• Exercise data
'''
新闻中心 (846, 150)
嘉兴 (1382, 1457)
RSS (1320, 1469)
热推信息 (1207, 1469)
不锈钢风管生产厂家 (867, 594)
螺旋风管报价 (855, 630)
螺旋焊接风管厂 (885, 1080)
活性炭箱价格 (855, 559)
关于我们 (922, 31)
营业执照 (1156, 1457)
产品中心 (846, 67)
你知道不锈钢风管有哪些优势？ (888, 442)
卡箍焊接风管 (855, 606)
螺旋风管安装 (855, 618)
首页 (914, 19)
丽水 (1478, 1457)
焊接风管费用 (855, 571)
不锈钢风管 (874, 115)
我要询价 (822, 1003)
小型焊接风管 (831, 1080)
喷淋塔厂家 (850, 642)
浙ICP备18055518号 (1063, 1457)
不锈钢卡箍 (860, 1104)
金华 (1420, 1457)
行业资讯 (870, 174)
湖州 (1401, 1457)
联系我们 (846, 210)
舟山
'''
Write an exact transcription of every entry above.

• Response
新闻中心 (846, 150)
嘉兴 (1382, 1457)
RSS (1320, 1469)
热推信息 (1207, 1469)
不锈钢风管生产厂家 (867, 594)
螺旋风管报价 (855, 630)
螺旋焊接风管厂 (885, 1080)
活性炭箱价格 (855, 559)
关于我们 (922, 31)
营业执照 (1156, 1457)
产品中心 (846, 67)
你知道不锈钢风管有哪些优势？ (888, 442)
卡箍焊接风管 (855, 606)
螺旋风管安装 (855, 618)
首页 (914, 19)
丽水 (1478, 1457)
焊接风管费用 (855, 571)
不锈钢风管 (874, 115)
我要询价 (822, 1003)
小型焊接风管 (831, 1080)
喷淋塔厂家 (850, 642)
浙ICP备18055518号 (1063, 1457)
不锈钢卡箍 (860, 1104)
金华 (1420, 1457)
行业资讯 (870, 174)
湖州 (1401, 1457)
联系我们 (846, 210)
舟山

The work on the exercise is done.